■ EXTRACTED ENTRIES
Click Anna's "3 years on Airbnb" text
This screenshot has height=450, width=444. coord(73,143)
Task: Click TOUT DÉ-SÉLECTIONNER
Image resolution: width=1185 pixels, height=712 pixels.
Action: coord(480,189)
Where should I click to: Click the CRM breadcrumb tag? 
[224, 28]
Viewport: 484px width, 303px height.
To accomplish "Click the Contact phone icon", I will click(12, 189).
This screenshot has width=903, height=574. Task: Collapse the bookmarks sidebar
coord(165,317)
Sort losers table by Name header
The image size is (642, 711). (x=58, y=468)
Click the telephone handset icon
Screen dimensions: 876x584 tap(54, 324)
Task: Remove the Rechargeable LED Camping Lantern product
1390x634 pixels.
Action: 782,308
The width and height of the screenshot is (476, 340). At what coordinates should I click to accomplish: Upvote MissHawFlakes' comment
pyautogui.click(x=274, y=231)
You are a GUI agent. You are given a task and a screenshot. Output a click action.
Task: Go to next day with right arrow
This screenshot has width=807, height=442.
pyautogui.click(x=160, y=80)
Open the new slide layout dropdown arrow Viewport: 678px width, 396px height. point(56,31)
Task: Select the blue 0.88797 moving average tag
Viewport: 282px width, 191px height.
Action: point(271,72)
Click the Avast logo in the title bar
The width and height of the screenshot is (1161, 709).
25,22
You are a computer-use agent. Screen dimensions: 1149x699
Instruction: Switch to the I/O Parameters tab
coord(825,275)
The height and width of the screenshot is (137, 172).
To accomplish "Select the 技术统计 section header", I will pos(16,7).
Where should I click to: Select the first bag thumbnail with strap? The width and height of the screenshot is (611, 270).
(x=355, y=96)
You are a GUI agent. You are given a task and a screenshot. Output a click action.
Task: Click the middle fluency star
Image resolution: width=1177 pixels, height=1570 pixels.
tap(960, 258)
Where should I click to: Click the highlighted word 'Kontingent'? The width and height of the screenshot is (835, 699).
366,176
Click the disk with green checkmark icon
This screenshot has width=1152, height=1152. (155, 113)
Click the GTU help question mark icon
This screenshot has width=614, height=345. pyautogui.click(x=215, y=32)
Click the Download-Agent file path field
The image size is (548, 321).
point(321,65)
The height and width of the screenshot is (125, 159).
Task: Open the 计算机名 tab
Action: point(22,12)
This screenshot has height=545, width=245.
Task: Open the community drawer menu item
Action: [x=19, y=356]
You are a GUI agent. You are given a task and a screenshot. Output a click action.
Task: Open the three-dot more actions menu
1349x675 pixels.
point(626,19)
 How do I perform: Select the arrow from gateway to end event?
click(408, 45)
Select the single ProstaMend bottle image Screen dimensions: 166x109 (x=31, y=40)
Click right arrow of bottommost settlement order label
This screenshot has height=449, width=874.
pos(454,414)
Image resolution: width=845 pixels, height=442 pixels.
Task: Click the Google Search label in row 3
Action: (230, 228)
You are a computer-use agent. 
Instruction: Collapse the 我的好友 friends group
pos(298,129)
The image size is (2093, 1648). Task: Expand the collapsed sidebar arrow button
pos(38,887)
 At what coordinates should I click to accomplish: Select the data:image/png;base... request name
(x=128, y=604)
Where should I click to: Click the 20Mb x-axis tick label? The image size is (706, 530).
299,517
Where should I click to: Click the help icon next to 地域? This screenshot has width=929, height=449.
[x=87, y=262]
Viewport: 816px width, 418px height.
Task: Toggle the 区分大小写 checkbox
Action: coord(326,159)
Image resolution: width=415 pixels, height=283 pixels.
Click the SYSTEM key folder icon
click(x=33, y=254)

■ EXERCISE DIRECTIONS
From the records above, pick out each line that contains the string "Instruction". Case counts.

■ SOLUTION FOR THIS TASK
Instruction: Switch to the I/O Parameters tab
Instruction: Collapse the 我的好友 friends group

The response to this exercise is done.